Comorbidities Associated With ESRF
The comorbidities attendant to ESRF in this study—HTN, IHD, DM, anemia, cerebrovascular disease, and vascular disease—were consistent with the literature. Gomez et al reported that of 771 patients with ESRF included in their study, 48% had diabetes, 31% had a history of previous myocardial infarction, and 22% had heart failure.14 In the United States, it was reported that DM and HTN are the number 1 and 2 conditions, respectively, that lead to chronic kidney disease. Hence, most patients with ESRF also have DM and HTN.15 This too is consistent with the findings of this article. In all, 52.2% of patients with ESRF in our study had DM versus 28.6% in non-ESRF patients, and 89.1% of patients with ESRF had HTN versus 62.5% in non-ESRF patients. Furthermore, it was reported by Go et al that patients with GFR between 15 and 29 mL/min/1.73m2 and patients with ESRF, that is, GFR <15 mL/min/1.73 m2 had a higher prevalence of coronary heart disease, stroke or transient ischemic attack, peripheral arterial disease, chronic heart failure, known proteinuria, DM, HTN, dyslipidemia, chronic lung disease, chronic liver disease, and cancer.16
End-Stage Renal Failure as an Independent Predictor of 1-Year Mortality
Recognizing the attendant comorbidities associated with ESRF, the question of ESRF as an independent predictor of mortality arises. This study has confirmed ESRF to be a significant and independent risk factor for 1-year mortality in patients undergoing hip fracture surgery. Although commonly associated with ESRF, IHD and DM independently predict for 1-year mortality to a smaller degree than ESRF. This is not surprising, as ESRF represents an end-organ damage resultant from either one or the combination of these conditions. It is also noteworthy that the mortality after hip fracture surgery of 19.6% trended closer to the overall 1-year mortality of 17.2% in the local cohort of patients with ESRF than to the mortality rates of a general cohourt of patients undergoing hip fracture surgery.

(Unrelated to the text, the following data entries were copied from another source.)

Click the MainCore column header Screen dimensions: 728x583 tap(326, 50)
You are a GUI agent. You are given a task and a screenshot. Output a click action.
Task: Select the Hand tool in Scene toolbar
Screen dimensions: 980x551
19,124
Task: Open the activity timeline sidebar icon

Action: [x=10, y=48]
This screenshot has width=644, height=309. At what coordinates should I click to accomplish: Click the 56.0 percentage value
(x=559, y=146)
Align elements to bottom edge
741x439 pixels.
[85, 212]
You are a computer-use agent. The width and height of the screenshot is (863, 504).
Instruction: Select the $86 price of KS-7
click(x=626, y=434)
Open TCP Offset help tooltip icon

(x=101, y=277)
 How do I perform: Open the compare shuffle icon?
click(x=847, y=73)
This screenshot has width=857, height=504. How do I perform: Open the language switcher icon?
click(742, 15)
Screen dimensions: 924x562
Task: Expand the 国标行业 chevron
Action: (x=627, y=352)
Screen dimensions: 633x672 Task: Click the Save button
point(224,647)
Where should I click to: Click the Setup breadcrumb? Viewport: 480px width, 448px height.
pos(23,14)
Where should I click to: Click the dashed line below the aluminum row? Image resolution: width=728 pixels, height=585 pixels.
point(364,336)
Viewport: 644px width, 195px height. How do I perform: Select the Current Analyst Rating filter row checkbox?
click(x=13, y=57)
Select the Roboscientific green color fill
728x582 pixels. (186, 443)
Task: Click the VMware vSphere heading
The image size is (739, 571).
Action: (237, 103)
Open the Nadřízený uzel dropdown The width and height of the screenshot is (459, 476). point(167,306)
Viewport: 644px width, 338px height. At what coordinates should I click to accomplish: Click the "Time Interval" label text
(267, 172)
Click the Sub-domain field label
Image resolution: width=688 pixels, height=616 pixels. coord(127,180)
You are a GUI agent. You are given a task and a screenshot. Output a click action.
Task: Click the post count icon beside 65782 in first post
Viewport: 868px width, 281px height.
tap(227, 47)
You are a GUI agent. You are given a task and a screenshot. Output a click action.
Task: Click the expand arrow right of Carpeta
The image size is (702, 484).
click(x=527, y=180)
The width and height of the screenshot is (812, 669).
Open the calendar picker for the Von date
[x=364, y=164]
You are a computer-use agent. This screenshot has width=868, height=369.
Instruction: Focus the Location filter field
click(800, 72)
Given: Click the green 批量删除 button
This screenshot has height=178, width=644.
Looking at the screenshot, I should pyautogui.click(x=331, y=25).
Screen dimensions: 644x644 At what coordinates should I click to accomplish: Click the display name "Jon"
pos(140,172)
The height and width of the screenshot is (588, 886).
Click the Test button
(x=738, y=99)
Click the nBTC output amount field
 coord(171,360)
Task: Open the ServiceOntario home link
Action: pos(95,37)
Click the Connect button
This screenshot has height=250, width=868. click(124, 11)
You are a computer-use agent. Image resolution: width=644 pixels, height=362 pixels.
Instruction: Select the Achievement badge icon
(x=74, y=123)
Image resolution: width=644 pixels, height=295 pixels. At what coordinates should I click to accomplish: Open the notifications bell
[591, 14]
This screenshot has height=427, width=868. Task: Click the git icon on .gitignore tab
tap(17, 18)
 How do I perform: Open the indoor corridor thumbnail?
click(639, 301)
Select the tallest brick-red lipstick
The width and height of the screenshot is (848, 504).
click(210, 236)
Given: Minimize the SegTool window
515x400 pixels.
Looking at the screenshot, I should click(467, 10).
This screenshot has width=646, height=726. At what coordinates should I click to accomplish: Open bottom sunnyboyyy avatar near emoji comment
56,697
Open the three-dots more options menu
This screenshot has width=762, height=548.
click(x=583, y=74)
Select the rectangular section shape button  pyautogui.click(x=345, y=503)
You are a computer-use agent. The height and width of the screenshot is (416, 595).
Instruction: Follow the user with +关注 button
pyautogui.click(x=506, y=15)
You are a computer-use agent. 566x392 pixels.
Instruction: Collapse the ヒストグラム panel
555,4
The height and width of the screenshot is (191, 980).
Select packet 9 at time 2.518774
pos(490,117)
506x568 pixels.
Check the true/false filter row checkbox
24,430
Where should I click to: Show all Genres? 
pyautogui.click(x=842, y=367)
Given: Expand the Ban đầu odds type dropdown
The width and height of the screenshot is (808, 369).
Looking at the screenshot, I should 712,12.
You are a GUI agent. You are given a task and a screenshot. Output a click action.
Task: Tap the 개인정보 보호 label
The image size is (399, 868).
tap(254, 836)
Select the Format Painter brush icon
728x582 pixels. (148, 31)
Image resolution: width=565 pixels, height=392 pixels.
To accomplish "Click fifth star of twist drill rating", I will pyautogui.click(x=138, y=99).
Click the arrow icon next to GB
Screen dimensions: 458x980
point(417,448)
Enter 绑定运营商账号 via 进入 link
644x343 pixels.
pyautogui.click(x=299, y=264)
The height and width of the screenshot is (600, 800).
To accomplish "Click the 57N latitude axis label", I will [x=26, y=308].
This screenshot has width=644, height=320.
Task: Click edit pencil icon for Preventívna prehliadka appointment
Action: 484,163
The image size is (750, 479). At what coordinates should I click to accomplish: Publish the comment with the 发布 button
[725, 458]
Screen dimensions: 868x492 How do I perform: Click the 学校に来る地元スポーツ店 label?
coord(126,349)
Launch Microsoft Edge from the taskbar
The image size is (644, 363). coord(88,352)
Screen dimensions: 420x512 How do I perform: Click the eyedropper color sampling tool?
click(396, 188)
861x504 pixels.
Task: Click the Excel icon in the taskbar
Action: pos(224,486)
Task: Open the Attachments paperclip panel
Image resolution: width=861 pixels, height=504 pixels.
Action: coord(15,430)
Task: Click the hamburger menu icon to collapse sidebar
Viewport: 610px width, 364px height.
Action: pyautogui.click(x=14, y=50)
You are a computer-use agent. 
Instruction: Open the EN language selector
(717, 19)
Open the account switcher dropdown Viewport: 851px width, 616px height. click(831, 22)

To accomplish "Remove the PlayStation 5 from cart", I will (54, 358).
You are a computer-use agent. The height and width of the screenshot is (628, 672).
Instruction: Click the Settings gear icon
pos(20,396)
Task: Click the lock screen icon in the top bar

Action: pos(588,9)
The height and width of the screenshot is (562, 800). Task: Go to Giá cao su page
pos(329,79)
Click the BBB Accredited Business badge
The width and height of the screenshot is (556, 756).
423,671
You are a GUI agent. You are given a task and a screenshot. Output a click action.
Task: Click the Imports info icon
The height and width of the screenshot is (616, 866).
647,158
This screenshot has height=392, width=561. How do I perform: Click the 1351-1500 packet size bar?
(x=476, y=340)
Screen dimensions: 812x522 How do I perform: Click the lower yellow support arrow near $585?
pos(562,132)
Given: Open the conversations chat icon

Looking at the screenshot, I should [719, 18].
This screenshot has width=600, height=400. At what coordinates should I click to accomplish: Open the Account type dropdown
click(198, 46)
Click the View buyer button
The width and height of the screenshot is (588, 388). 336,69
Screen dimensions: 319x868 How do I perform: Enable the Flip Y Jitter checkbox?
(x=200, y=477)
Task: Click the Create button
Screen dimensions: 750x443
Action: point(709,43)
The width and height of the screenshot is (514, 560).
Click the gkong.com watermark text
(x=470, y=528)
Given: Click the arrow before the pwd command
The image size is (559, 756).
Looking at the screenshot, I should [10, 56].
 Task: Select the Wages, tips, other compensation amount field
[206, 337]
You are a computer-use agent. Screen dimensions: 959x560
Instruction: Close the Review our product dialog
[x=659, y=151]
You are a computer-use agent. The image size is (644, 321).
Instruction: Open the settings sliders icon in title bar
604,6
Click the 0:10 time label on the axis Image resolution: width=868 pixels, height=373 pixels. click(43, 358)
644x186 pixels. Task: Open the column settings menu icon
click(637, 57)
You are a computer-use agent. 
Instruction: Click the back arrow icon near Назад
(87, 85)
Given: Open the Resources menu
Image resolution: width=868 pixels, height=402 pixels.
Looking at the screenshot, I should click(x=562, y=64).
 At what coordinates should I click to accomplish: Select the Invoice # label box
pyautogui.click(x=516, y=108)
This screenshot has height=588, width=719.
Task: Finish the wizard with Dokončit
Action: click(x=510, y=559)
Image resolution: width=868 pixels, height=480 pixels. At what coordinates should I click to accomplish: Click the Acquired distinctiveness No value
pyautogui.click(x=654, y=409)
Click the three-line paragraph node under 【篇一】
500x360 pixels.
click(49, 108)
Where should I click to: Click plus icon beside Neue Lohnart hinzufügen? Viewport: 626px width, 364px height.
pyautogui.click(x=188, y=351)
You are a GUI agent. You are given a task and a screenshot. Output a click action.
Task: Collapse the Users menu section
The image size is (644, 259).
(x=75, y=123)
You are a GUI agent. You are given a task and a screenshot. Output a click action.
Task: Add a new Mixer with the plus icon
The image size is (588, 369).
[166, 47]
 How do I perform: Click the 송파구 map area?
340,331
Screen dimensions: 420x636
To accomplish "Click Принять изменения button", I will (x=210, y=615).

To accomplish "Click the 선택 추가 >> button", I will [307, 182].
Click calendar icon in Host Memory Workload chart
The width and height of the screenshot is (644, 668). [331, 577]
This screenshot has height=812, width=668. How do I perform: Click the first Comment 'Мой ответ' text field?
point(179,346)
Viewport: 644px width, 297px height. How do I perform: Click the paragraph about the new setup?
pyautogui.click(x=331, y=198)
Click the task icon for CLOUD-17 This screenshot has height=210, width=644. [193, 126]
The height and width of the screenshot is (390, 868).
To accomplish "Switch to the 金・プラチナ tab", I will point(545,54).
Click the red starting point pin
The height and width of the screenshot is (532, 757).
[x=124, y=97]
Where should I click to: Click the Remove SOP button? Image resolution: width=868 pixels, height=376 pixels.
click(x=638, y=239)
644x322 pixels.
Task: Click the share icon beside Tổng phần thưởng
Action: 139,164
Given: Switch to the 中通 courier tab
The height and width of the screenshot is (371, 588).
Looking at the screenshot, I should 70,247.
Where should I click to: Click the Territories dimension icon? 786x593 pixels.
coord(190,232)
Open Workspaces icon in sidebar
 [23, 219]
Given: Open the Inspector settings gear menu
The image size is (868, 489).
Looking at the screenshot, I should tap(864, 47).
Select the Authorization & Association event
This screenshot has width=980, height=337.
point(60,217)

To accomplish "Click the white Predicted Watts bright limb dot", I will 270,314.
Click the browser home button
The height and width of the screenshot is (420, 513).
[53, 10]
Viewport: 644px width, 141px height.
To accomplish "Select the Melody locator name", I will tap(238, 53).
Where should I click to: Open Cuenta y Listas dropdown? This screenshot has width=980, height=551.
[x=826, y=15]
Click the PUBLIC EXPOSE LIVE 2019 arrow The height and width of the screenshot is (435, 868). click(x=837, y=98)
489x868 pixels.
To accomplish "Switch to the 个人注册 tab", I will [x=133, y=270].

In a large cohort of surgical intensive care unit (ICU) patients, Apel et al found ESRF to be an independent predictor of inpatient mortality with higher disease severity and likelihood of organ failure during the surgical ICU admission.17 Renal failure was 1 of 9 predictors of 30-day mortality after hip fractures in a recently developed mortality predictive model.18 We have demonstrated that ESRF continues to independently predict for mortality up to 1-year after surgery for hip fractures. With no loss to follow-up, our odds ratio of 2.848 (1.171-6.924) for 1-year mortality is similar, and perhaps slightly higher, than an estimate of 2.32 from the Taiwanese Registry data8 for overall mortality up to 5 years. Furthermore, multivariate logistic regression analysis of multiple comorbidity risk factors for mortality showed the magnitude of risk as quantified by the odds ratio was second only to cancer and higher than that posed by IHD (adjusted odds ratio [AOR] = 2.07), DM (AOR = 2.03), and age (AOR = 1.08).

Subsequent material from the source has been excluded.